You can hear the two n's and the m, and that's actually in Hebrew, it's kind of like that, only with the, with the beginning of it starting with that letter huf, which again is this idea of this proximity to our faith, to Christ, and the faith, and it's, it's repeated twice there to just, you know, give you this idea of how much this is the nun verse, and so when you look at the letter nun in the 119 Psalm, you can help but note that thy word is a lamp unto our feet, right? And it's talking about Christ is being a lamp, and when you think about as our faith is increased, then all these things are shining a light, and, and that's what the church is doing as we get married to Christ under the hupa, it's all about the light, and, you know, an extension of delight. And then, interestingly, it takes that group of spices, and the next group of spices are trees. Well, the word tree, as we've talked about many times in the 119 Psalm, and in, in the Song of Solomon, the idea of tree is this yoked to righteousness, right? Because it's a, it's an ayin and a zaddy, so just as Jesus was, you know, yoked to a tree to become righteous, and just as all the, the different arcs were made of wood, and all the sacrifices were, you know, burnt, you know, using wood, and all that, so the wood is just very much connected to the idea of making things right. And so the next group of verses, I mean, the next group of spices have to do with making things right, things right, and here we see our old friends, frankincense and myrrh, which, when you think about it, those are both spices that come from trees. And that frankincense, as we've talked about so many times, has to do, just like Lebanon, it's got that, that lamed, and it has a bet, so you can hear that at lab sound, which means heart, and then a nun. Once again, you can see the nuns that are in this verse, and that idea of a white heart, right?

Because when you put lamed, bet, nun, that means white. And so, you know, this white heart expressed is what the word frankincense is in Hebrew, and it's fascinating to me that it's used so much there. It's a female, or a feminine, noun, and once again, you know, very much connected with Christ when you think about, you know, the gifts that were given by the magi, and it was also used in the prayers. And so, isn't it cool, I mean, when you think about it, that when Jesus describes the spices of what the church gives off, it's giving off this same idea of Lebanon, just like we talked about the garments would smell that way. And then the word myrrh, again, an old friend that we've talked about many times in this book, The Song of Solomon, and in so many different ways, and it is the root word of the word Mary, which has to do with, from my standpoint, the spikenard once again. We see this connection to Mary in the myrrh, and myrrh, again, being one of the chief spices that was used at the tabernacle, which is where we go with the word aloes, which is the third spice under the tree section, right? And so that word aloe in Hebrew is the root word of the word tabernacle, the place where we meet with the Father, right, as a result of having all this. So when you put all those together, especially with the idea of head spices, you know, the idea of spices that were used for so many different reasons in and about the tent of meeting, which even itself has to do with myrrh because it comes to Mount Moriah. And so it's interesting that we see all these things that Jesus is pointing out about his church, that these different spices, that when you attend a real, God-fearing, loving church, and they really are a community, you can't help but see these things and smell these things, which it just sounds delightful, right? Frankincense, myrrh, cinnamon, aloes, you know, you put all those together and you get the idea that this is going to smell wonderful. And so the idea that this is a cleansing and making things right of the tent of meeting or the place that the church comes together only makes sense, right? Because there you go with the aloes, it is the root word of the word tabernacle. I mean, it seems like it's just absolutely spectacular.

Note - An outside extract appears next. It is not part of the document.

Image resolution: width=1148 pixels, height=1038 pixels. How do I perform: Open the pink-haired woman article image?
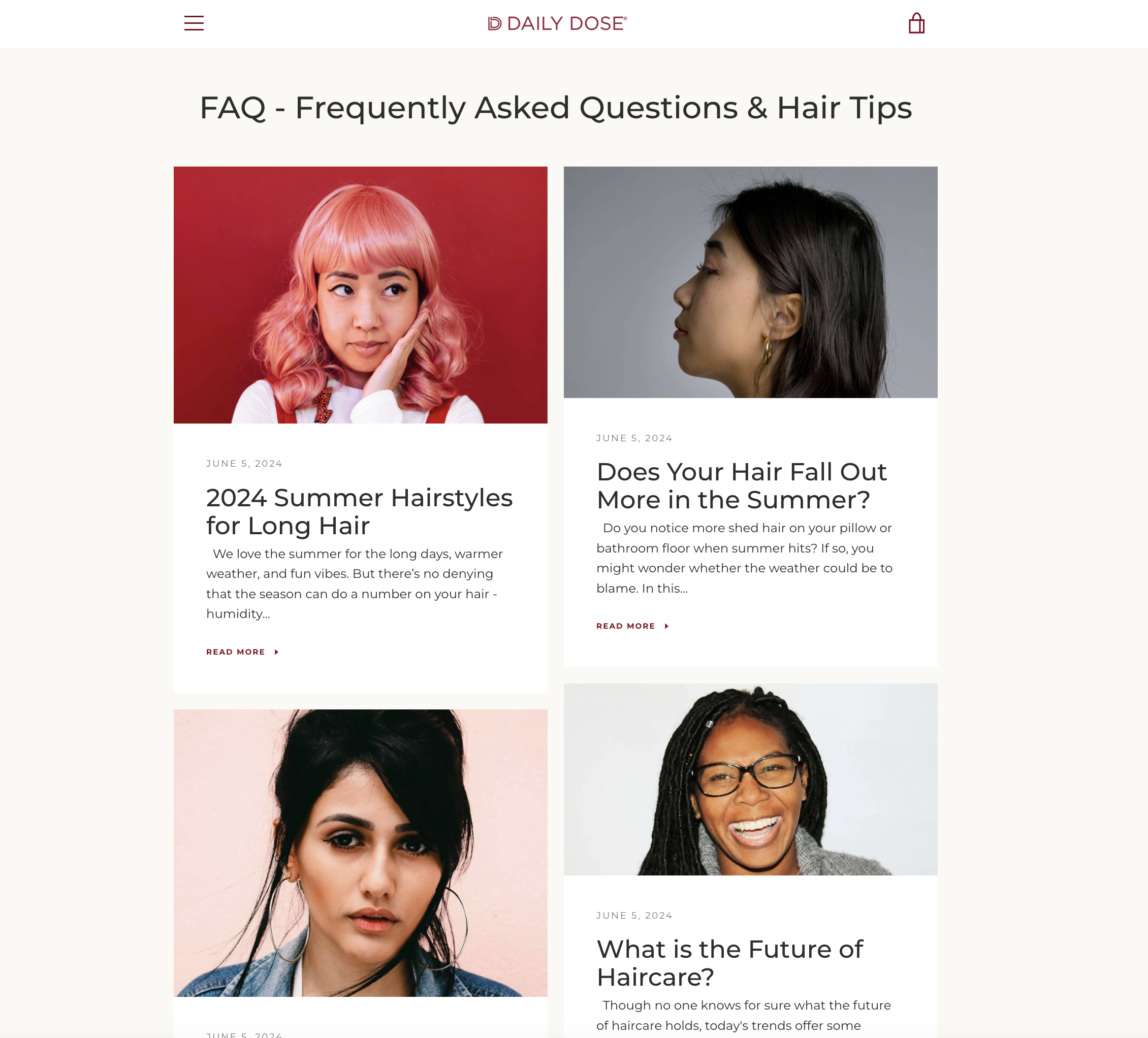click(361, 295)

And then, as I was thinking about this, what does this look like practically, right? Well, it looks like love, right? Because this is what Mary did. She anointed Jesus with this spikenard, which again is an extension of all these spices, in my opinion, out of pure love.

And then love for one another. So when you're in a church that's filled with a love for one another, you can't help but smell this. And it is a place like when we attended church yesterday, which we did at the West Ashboro Baptist Church in Ashville, in Ashboro, West Ashboro Baptist Church in Ashboro, which I often get a chance to speak at. But yesterday, we just attended the service. And at the end of the service, they have a young lady there by the name of Julia, I hope you'll pray for.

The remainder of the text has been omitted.